Problem A =>
Translate this sentence from the Etisalat Prize passage into Spanish: "Unlike the Noma Award, the Etisalat Prize is confined to the first published work of fiction by African writers."
Problem B =>
Answer these questions from the Etisalat Prize passage:
(i) How much money does the prize award?
(ii) In what year did the Noma Award for Publishing in Africa come to an end?
(iii) How many copies of each shortlisted book does Etisalat commit to purchase?
Problem C =>
Summarize the Etisalat Prize passage in two sentences.

Document passage =>
----------
The Etisalat Prize for Literature, established in 2013, awards £15 000 for a first novel from Africa, and has grown to become one of literature’s most important international prizes. Activist and author Elinor Sisulu was one of the judges for the latest edition of the award.
When I received a call from Kole Omotoso inquiring whether I would be open to serving as a judge for the 2016/17 edition of the Etisalat Prize for Literature, my initial impulse was to politely decline. I have been a judge of several literary awards, and judging fatigue had set in. I resolved in 2015 to never judge another.
But I hesitated before saying no, because the Etisalat Prize is something different. After the quiet demise of the Noma Award for Publishing in Africa in 2009, this continent was left without a pan-African literary award for a full-length work, so the debut in 2013 of a new prize, sponsored by a telecommunications giant, was a welcome development.
Unlike the Noma Award, the Etisalat Prize is confined to the first published work of fiction by African writers. I liked this focus on the debut novel—especially because, as a judge, one gets to encounter exciting new writers at the beginning of their careers. I was also drawn to Etisalat’s commitment to purchase 1000 copies of each shortlisted book for donation to schools, book clubs and libraries across Africa.
----------
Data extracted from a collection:
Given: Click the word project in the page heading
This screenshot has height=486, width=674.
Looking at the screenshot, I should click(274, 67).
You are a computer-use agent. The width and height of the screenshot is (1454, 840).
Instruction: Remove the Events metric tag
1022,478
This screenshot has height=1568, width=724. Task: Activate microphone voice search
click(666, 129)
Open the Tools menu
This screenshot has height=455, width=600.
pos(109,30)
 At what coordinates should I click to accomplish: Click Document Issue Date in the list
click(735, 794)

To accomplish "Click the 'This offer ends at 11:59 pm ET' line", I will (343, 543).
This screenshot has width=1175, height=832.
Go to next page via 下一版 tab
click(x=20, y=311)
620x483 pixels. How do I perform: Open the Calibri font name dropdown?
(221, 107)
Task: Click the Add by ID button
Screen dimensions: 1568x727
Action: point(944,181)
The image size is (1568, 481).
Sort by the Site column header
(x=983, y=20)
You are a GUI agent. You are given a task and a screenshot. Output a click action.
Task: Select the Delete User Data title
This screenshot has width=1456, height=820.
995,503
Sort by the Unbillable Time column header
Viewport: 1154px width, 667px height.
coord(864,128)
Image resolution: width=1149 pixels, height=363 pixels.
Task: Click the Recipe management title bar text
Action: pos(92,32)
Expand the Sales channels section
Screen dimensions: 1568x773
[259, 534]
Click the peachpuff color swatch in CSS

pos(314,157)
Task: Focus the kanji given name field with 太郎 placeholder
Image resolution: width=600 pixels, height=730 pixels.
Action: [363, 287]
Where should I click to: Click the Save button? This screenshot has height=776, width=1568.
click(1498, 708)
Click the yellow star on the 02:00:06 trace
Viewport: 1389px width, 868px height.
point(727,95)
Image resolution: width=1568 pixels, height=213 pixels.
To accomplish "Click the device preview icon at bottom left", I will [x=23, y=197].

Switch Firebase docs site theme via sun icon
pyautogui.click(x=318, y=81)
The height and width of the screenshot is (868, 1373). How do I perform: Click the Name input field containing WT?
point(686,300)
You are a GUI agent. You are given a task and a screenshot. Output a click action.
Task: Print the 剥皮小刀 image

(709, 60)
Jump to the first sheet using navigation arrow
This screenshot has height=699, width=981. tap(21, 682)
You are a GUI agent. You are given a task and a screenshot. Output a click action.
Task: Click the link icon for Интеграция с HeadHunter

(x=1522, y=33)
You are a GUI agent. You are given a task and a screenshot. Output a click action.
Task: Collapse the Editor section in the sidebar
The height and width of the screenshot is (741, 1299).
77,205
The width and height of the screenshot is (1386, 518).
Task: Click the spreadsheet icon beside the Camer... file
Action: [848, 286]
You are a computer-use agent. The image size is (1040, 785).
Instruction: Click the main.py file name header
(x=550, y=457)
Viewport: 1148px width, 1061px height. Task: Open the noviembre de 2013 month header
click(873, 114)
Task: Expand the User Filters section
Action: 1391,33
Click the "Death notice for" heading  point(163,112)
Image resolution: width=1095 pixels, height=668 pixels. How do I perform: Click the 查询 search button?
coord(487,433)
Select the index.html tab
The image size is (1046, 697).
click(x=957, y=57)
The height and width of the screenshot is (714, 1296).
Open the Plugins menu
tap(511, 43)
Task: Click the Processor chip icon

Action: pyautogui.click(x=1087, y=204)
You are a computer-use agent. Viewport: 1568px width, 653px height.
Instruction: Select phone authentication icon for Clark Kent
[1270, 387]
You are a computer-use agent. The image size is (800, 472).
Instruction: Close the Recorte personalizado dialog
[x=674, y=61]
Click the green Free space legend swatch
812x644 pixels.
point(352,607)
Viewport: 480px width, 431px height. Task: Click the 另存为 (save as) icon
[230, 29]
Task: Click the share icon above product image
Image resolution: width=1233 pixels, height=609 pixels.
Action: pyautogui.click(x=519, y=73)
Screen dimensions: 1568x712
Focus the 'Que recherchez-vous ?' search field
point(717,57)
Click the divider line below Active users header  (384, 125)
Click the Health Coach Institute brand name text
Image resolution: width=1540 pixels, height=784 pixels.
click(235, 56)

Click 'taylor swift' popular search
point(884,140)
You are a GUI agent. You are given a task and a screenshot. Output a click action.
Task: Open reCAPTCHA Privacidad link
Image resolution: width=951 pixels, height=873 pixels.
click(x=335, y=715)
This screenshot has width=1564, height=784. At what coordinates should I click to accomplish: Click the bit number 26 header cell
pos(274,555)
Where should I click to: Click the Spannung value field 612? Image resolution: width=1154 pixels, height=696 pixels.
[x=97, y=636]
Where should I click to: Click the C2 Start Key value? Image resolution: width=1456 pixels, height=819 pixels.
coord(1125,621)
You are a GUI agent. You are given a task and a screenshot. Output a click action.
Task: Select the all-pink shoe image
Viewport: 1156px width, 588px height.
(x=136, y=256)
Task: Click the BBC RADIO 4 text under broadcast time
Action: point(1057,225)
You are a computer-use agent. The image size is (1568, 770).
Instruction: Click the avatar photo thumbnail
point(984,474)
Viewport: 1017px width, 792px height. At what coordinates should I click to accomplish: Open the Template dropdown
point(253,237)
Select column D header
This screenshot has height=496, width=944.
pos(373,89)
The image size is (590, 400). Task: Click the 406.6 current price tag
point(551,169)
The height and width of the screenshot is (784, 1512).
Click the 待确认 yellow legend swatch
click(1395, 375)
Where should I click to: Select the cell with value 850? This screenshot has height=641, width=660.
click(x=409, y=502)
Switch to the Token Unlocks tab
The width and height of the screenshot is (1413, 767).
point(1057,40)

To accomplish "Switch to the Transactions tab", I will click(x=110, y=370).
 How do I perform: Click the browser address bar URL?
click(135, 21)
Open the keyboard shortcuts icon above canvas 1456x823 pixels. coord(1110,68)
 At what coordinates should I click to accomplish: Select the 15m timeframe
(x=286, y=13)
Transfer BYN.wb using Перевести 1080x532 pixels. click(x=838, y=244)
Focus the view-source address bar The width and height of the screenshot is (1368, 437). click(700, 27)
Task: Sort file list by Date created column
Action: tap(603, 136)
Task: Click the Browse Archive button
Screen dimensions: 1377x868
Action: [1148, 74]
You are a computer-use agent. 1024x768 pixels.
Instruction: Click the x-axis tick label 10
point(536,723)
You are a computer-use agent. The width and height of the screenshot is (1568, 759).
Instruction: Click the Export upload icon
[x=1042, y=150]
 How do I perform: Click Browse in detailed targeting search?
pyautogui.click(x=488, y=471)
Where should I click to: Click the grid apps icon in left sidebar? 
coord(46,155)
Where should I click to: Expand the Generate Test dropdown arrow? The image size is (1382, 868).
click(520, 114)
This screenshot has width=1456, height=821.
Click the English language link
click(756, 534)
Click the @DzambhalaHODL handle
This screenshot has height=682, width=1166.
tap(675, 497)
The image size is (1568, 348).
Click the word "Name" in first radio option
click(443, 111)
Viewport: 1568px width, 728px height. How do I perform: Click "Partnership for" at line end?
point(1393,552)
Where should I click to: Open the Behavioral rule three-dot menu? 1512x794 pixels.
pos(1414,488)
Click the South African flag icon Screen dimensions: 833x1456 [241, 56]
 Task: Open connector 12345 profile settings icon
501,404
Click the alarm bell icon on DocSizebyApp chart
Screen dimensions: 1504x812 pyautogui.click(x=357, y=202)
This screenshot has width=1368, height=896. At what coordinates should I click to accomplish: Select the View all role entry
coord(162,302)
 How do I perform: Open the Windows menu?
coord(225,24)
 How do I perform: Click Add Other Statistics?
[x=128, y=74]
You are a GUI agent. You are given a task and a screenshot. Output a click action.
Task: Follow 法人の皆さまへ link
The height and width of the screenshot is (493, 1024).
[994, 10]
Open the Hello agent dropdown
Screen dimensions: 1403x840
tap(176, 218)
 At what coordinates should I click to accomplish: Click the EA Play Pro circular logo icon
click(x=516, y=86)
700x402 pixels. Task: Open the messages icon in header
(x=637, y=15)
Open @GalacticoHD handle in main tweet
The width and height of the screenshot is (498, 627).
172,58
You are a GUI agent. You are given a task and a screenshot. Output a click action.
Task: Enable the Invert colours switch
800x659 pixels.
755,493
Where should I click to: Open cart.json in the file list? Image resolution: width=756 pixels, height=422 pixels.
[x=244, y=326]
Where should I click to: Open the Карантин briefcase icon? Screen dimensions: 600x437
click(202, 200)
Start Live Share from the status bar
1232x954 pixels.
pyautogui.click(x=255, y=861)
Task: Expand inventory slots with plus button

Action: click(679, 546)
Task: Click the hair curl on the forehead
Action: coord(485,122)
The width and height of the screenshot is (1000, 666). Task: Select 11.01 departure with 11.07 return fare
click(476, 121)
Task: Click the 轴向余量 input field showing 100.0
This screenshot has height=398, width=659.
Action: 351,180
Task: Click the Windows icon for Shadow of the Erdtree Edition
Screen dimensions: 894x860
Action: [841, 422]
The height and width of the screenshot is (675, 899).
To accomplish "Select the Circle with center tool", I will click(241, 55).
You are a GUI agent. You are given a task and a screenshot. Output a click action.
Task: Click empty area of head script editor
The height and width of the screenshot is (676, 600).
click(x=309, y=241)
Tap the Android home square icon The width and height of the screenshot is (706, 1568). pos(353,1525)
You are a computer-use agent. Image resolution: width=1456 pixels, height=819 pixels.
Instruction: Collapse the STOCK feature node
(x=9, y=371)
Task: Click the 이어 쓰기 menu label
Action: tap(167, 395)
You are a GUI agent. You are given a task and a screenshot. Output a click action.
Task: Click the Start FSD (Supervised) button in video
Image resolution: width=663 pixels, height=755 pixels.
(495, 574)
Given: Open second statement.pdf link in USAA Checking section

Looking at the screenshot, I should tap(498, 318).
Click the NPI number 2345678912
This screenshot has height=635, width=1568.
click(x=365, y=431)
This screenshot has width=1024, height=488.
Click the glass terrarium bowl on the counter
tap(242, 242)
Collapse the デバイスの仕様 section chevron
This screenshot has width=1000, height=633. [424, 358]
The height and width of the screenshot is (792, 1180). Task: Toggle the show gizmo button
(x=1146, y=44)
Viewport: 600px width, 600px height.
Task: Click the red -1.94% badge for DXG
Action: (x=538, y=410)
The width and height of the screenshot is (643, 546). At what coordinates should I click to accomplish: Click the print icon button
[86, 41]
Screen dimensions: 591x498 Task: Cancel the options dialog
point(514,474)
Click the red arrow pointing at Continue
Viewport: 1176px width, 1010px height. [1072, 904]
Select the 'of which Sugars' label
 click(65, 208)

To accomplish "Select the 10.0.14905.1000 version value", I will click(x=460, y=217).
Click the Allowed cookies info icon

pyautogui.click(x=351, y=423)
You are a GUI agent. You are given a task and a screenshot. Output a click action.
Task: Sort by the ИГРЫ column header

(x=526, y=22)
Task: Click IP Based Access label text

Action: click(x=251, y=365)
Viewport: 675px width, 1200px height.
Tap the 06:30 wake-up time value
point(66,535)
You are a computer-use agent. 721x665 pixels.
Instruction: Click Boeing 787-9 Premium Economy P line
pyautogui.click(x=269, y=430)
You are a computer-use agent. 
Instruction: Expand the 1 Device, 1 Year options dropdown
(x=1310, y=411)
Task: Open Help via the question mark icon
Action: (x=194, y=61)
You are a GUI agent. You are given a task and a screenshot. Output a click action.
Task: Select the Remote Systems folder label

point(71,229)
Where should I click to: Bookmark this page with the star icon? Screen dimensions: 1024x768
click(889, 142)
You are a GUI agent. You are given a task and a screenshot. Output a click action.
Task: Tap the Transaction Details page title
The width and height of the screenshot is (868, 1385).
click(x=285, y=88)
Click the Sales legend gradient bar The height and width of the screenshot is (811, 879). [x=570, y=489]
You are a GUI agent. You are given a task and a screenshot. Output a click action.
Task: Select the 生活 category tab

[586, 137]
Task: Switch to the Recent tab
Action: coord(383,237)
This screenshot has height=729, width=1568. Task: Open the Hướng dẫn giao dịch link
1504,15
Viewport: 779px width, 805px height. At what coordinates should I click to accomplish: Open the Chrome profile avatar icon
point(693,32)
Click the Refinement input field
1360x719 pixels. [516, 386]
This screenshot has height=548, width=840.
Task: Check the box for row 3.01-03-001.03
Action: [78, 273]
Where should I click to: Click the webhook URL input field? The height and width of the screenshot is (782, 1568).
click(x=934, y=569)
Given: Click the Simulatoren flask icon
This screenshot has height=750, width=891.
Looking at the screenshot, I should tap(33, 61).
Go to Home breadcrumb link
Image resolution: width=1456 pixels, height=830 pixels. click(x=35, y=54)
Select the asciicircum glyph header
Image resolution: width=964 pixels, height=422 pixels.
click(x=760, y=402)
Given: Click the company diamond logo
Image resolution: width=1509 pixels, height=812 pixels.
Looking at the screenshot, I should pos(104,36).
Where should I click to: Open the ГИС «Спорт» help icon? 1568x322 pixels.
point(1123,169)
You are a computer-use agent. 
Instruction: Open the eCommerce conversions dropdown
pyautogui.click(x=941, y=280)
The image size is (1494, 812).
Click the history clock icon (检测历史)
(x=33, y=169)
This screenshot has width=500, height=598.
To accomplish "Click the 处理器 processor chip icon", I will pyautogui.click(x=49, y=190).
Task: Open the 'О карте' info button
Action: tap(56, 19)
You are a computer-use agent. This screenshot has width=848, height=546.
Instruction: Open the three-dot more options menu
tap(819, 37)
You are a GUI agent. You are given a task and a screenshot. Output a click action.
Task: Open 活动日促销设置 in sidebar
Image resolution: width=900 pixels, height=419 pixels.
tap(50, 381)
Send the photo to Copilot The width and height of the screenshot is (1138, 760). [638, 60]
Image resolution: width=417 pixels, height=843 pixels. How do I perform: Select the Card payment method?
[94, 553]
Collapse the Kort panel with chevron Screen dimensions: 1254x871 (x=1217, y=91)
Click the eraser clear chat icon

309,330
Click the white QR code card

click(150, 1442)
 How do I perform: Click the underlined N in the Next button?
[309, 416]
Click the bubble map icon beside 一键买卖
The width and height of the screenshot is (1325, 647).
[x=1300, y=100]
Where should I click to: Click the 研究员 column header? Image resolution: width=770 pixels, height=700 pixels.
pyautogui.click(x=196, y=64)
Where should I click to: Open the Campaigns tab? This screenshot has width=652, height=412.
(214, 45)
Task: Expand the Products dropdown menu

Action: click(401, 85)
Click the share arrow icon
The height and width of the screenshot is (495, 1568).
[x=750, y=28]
----------
Complete answer A =>
A diferencia del Premio Noma, el Premio Etisalat se limita a la primera obra de ficción publicada por escritores africanos.

Complete answer B =>
(i) £15 000
(ii) 2009
(iii) 1000

Complete answer C =>
The Etisalat Prize for Literature, established in 2013, awards £15 000 for a first novel from Africa, and activist and author Elinor Sisulu judged its latest edition despite having resolved in 2015 never to judge another award. The prize stood out because it filled the gap left by the Noma Award's demise in 2009, focuses on debut novels, and comes with Etisalat's commitment to buy 1000 copies of each shortlisted book for donation across Africa.